Friday, June 16, 2023

Poetry Friday: Summer, Finally!

Yesterday was our last day of school, and we've been packing for travel and moving house, but I don't want to skip yet another Poetry Friday, so I'm sharing a poem I shared for the last day of school back in 2017 (you can read that post here). The poem speaks of how "another circle is growing in the expanding ring" in the center of a a tree. As I look back over this year, I see ways the kids grew, and ways that I grew, and that makes me happy. I'm excited to come back for my second year at this new-to-us school in Uganda.


The Work of Happiness
by May Sarton

I thought of happiness, how it is woven
Out of the silence in the empty house each day
And how it is not sudden and it is not given
But is creation itself like the growth of a tree.
No one has seen it happen, but inside the bark
Another circle is growing in the expanding ring.
No one has heard the root go deeper in the dark,
But the tree is lifted by this inward work
And its plumes shine, and its leaves are glittering.

So happiness is woven out of the peace of hours
And strikes its roots deep in the house alone:
The old chest in the corner, cool waxed floors,
White curtains softly and continually blown
As the free air moves quietly about the room;
A shelf of books, a table, and the white-washed wall—
These are the dear familiar gods of home,
And here the work of faith can best be done,
The growing tree is green and musical.

For what is happiness but growth in peace,
The timeless sense of time when furniture
Has stood a life's span in a single place,
And as the air moves, so the old dreams stir
The shining leaves of present happiness?
No one has heard thought or listened to a mind,
But where people have lived in inwardness
The air is charged with blessing and does bless;
Windows look out on mountains and the walls are kind.
 
 

Reading Update

Book #26 of the year was Scandalous Risks, by Susan Howatch.
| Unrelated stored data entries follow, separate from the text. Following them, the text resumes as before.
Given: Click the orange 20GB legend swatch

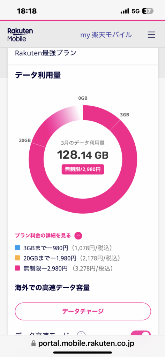Looking at the screenshot, I should [17, 258].
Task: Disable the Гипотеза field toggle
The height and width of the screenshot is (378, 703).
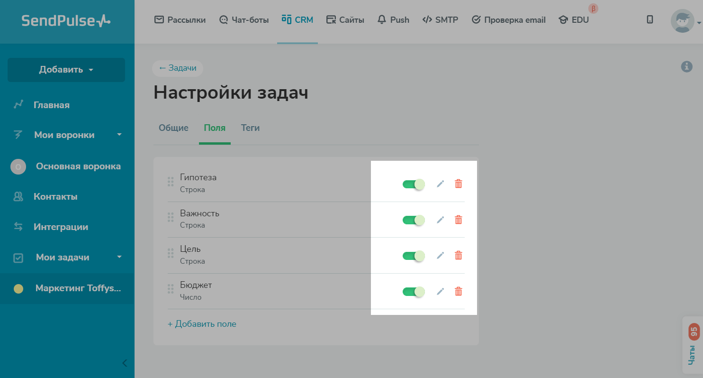Action: click(x=413, y=184)
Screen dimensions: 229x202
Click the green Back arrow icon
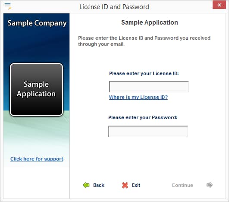click(x=86, y=185)
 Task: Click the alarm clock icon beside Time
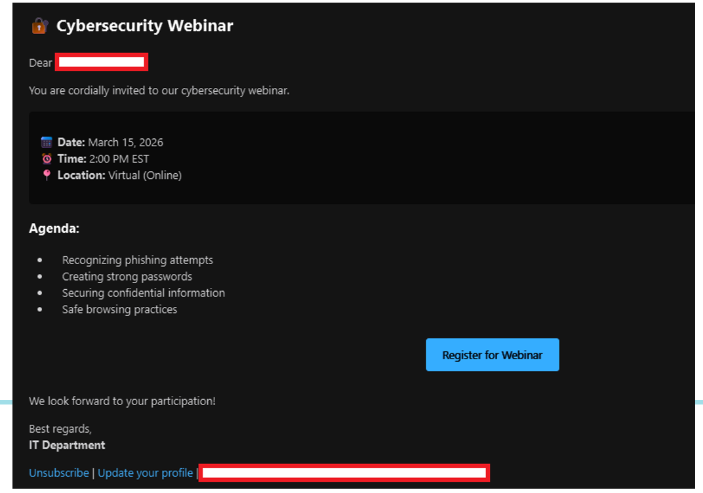47,159

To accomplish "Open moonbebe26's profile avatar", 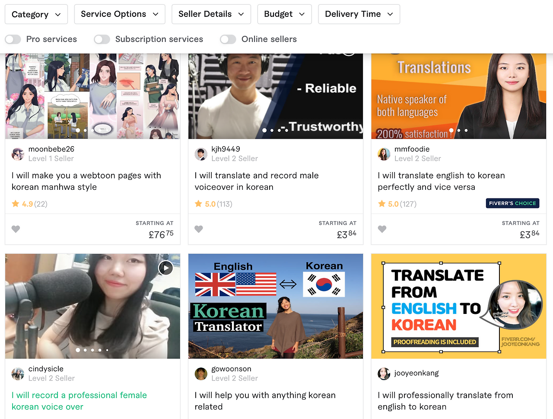I will pos(18,154).
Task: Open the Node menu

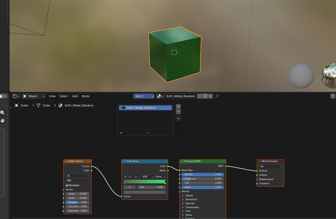Action: pos(85,96)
I've been rereading the whole series.


Book #27 was Friends and Strangers, by J. Courtney Sullivan. I really enjoyed this novel about a woman and her relationship with her college-aged babysitter. 


Book #28 was a re-read of Shauna Niequist's I Guess I Haven't Learned That Yet. I wrote about it when I first read it here. In fact, I've been rereading all of Shauna's books, and book #31 was Present Over Perfect and book #37 was Bittersweet. Since I'm rereading them from newest to oldest, I continued the pattern and am now rereading Cold Tangerines. There's something about Shauna's voice that really speaks to me. I wrote more about that, and her, here.

 

Book #29 was Yellow Crocus, by Laila Ibrahim. I bought it for my Kindle back in 2014, but for some reason had never read it. It's the story of an enslaved woman who becomes a wet-nurse for a white child in Virginia. While Mattie's life is hard to read about, the sweet relationship that develops between nurse and baby is the focus of this novel. Saying it's "sweet" suggests perhaps that it's romanticized, but that's not at all the case. The author is able to show us the beauty of their bond without suggesting that it's anything less than heinous that Lisbeth's family legally owns Mattie. But the long-term effect of Mattie's love on Lisbeth is truly beautiful. The author is a birth doula and gets details of childbirth and breastfeeding right.


Book #30 was All My Knotted-Up Life, Beth Moore's memoir. The line to read this at the library was very long, but I finally was able to download it. I really loved it. It's written with so much honesty about the hard things Beth Moore has suffered in her life, and yet it's funny too. Her personality comes out loud and clear.

 

Book #32 has been on my Kindle a while too, since my daughter and I used to share an account. I bought it for her back in 2013. It's Un Lun Dun, by China MiĆ©ville. I enjoyed this YA title about two girls who travel from London to its abcity, Un Lun Dun, a kind of un-London. 

 

Books #33 and #34 were both by Addie Zierman, as I started wondering what has happened to her. I liked both of her books, When We Were on Fire: A Memoir of Consuming Faith, Tangled Love, and Starting Over, and Night Driving, when they first came out, and I like them still. (I wrote about them upon first reading here and here.) I never missed Addie's blog when she used to write there regularly (you can see it here). I think she's a really fine writer and I look forward to her publishing something else, but I also found this podcast interview with her, explaining the wilderness she's been going through creatively. (The link may just take you to the general page for the podcast, but if you search for Addie Zierman you should find the interview -- it's from July 2020.) What happened to Addie is what everyone who tries to write honestly about their lives always dreads; she was kicked out of her community -- in her case a church -- with her words used as a reason to condemn her. 


Book #35 was They're Going to Love You, by Meg Howrey. This novel is the story of a daughter and how her parents' lives influence and change her own. It's also about ballet and choreography and creativity. It's complicated and ultimately redemptive.


Book #36 was Gentle and Lowly, by Dane C. Ortlund. I read this with a small group of friends, and we unpacked Ortlund's ideas every week over snacks. We found the book comforting, nourishing, and thought-provoking.